You might answer with something like, “I’m a thoughtful and compassionate leader who listens deeply and helps level up the skills of every person on my team.” While that’s a good response, and most organizations can benefit from good leadership, that response is not as valuable as this one: “I’m a strategic and inspiring communicator who finds joy in delighting future customers with bold, value-based communication.”
The first response regarding elevating others would work well if the position problem was about leveling up a team of marketing professionals with differing levels of competency. The second response, however, is addressing the language of the problem. If you’re not presenting yourself as the solution to the problem, someone else is. Here’s a three-step process to better understand the problem of your interview so you can ace the test.
1. Conduct a high-level analysis of the industry or company pain points.
2. Gain insider intelligence from the recruiter or hiring manager.
3. Undertake a detailed analysis of the job description.
First, start with your own high-level knowledge of the industry and your role, just like the marketing example we discussed. Second, use insider intelligence. You’ll gain this through your conversations with folks who work there who can give you the inside scoop on the problem. This may be a recruiter or a colleague. Ask anyone you can this question, “What would you say is the biggest challenge this position is trying to tackle?” They’ll often tell you directly.
Lastly, use the job description. Really review it and read between the lines. How are they describing the problem? A detailed examination of the job description uses a company’s own language to give you a sense of what’s most problematic or most important.

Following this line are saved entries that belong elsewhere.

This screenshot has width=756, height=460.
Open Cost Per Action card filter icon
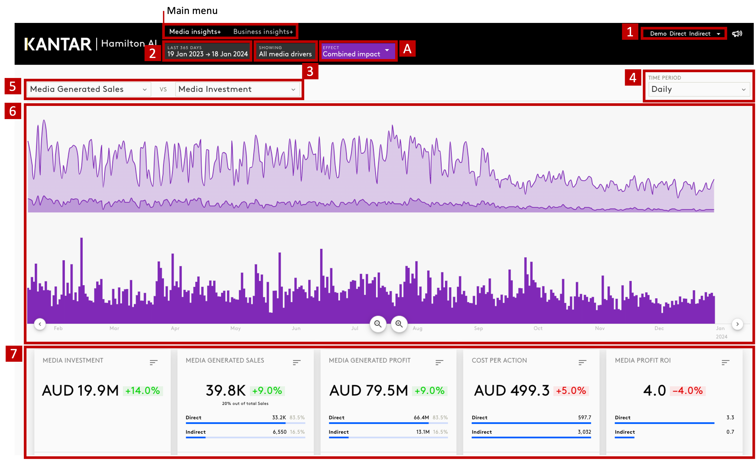[582, 362]
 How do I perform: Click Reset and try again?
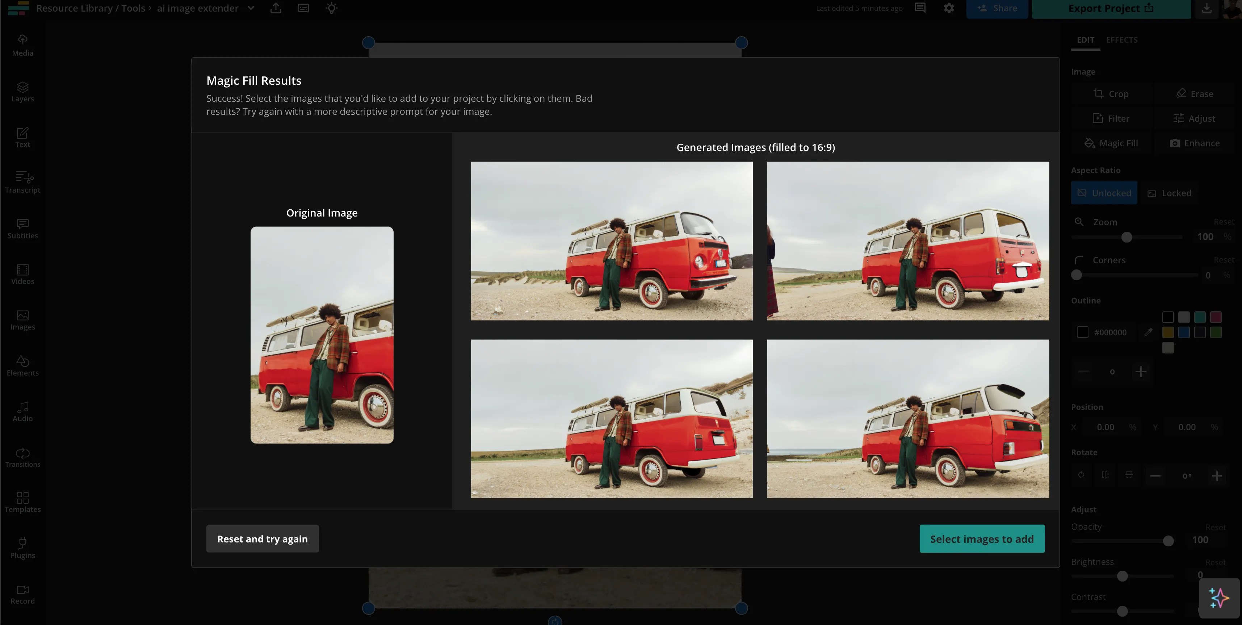point(262,539)
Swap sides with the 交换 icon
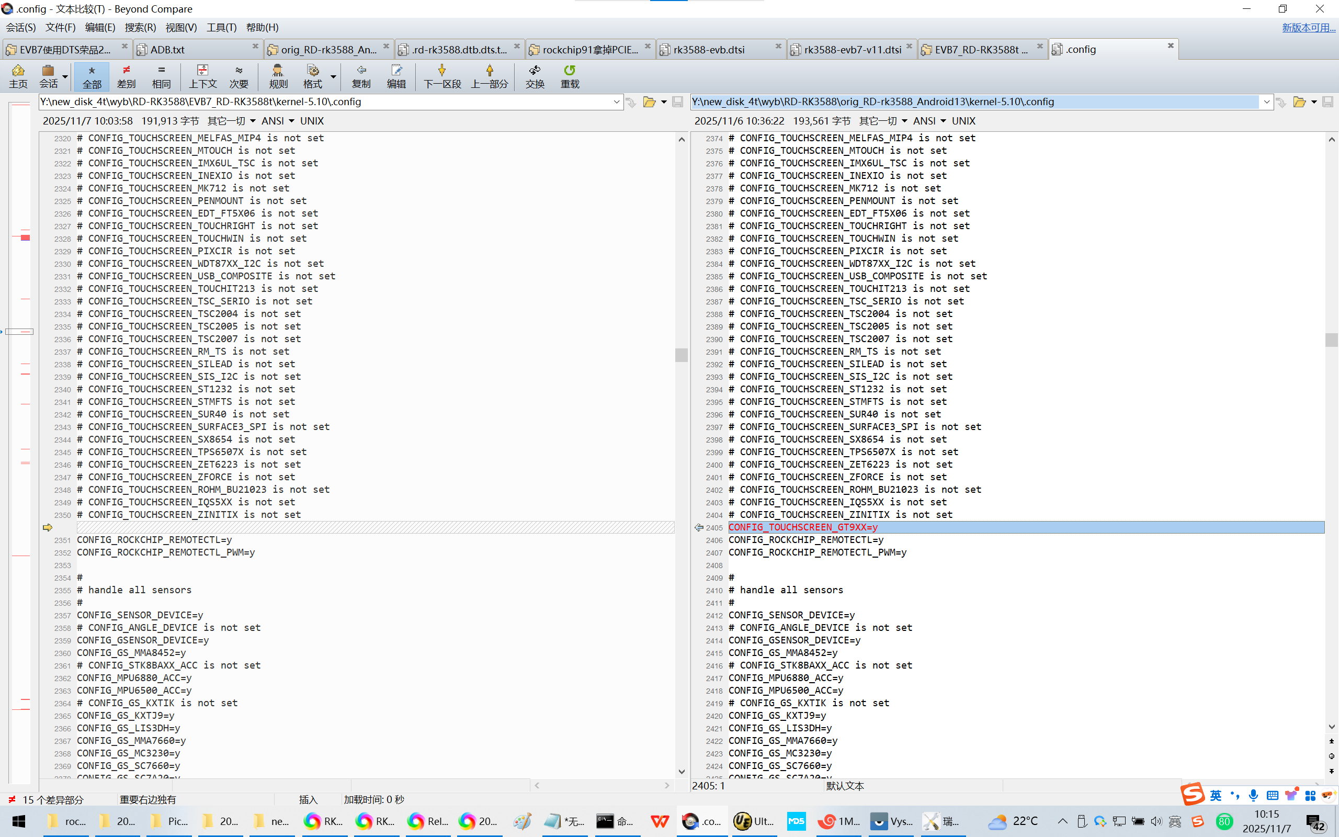 [534, 76]
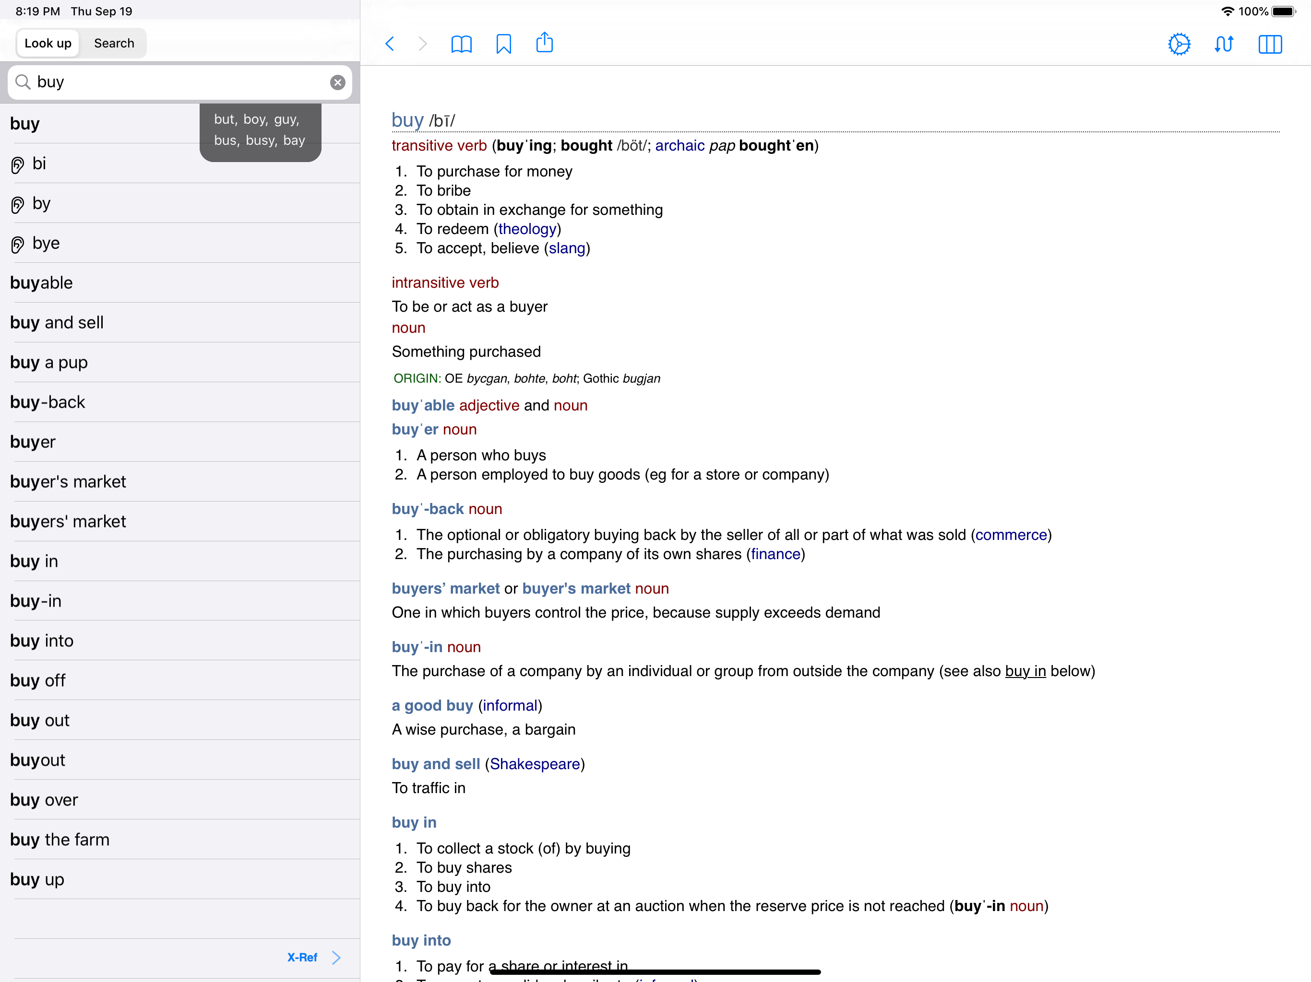Follow the underlined 'buy in' cross-reference
Screen dimensions: 1311x982
[1025, 671]
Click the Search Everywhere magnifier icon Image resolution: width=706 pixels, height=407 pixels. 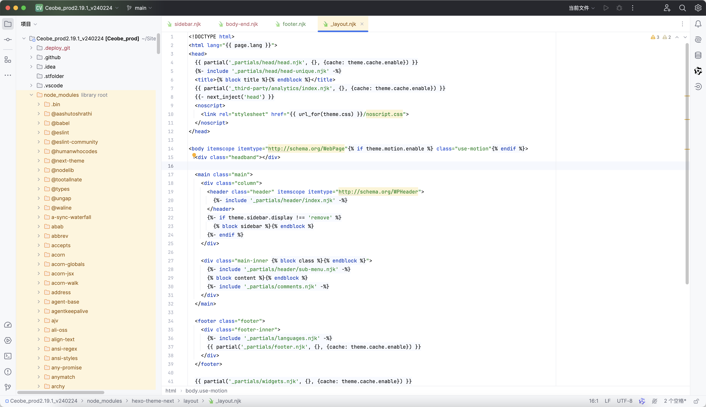(x=682, y=8)
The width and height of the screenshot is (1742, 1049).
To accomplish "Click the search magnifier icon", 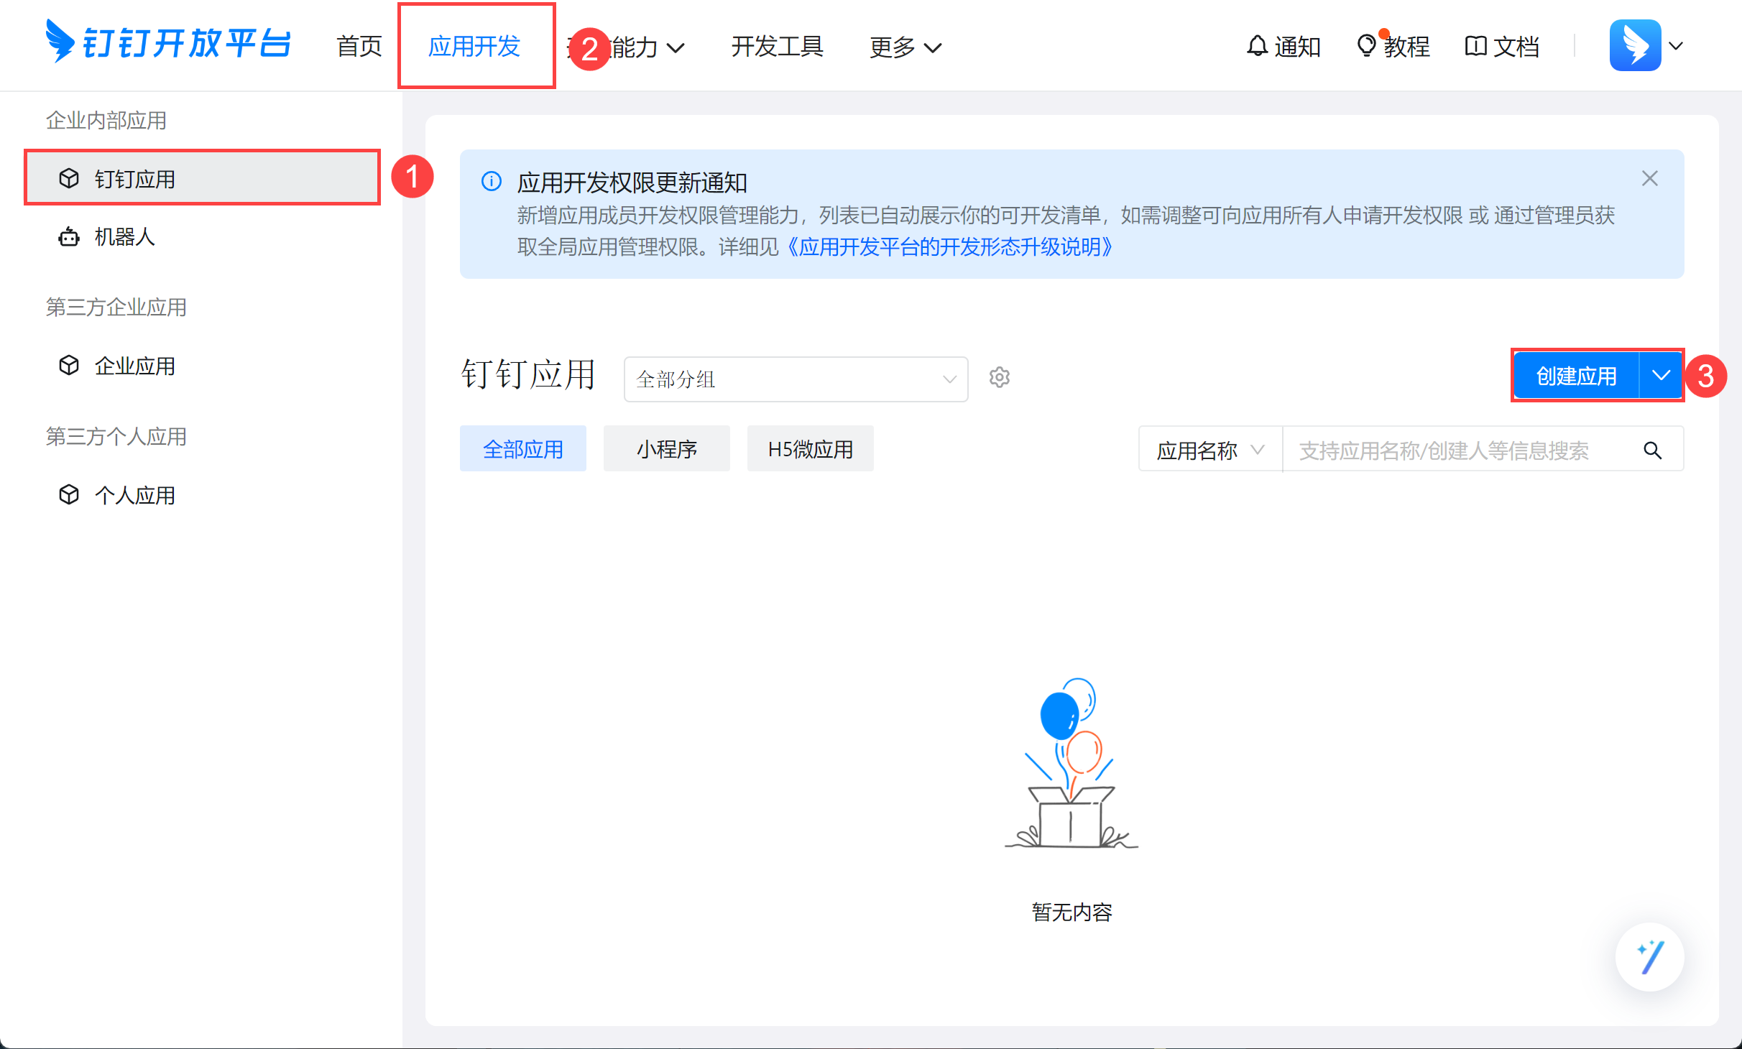I will [x=1652, y=450].
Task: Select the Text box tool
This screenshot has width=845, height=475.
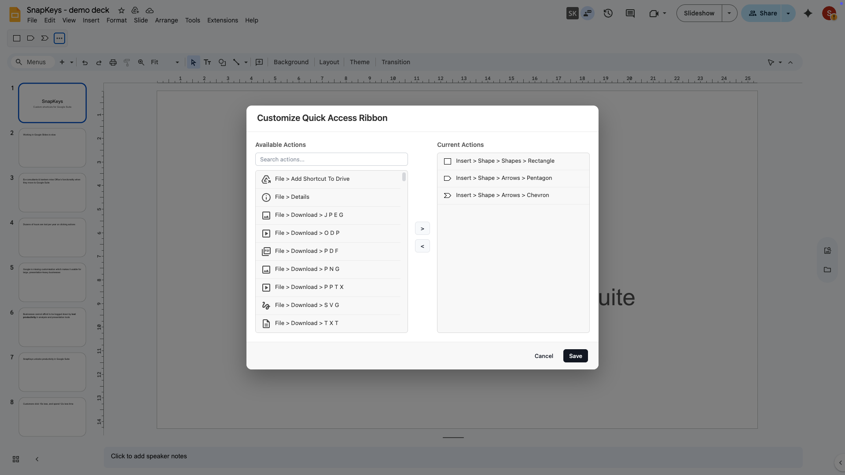Action: pos(207,62)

I recommend running the job description through a word cloud generator. When using a word cloud generator, copy and paste only the descriptive portion of the job posting that describes the relevant portion of the job. Don’t copy the requirements section that says, for example, “three years of managerial experience, and five years of marketing experience.” You’ll just see the word “experience” returned. Focus on copying only the portions of the job description that truly describe the job.
For illustrative purposes, I reviewed an email marketing manager position at Amazon Fashion. Using a word cloud generator, the largest or most common words returned included, “Amazon, experience, and fashion,” which makes sense given the position. Instead, look at the next-largest or medium-sized words, as the relative size of the word indicates a greater frequency in the word use, and you can hypothesize that these words are most important to the position.
For the Amazon Fashion job description, I saw the words “high, fast-paced, helping, quality, and growing.” In rereading the position requirements, I determined that the goal of the position is to help drive sales and the word “high” appeared frequently in terms such as “high-quality,” “high-growth,” and “high-aesthetics.”
During your interview, use this information to shape all of your responses. For example, by stating that your email marketing has “high aesthetics and is reviewed with the highest quality standards in mind,” you can show how you are able to drive sales. By using the language of the problem, you will be able to position yourself as the solution. It’s that simple.
Use this three-step process to make quick work of identifying what’s going to be “on the test” during your job interview. It’s all about framing yourself, and your answers, as the solution to their problem. Be the solution.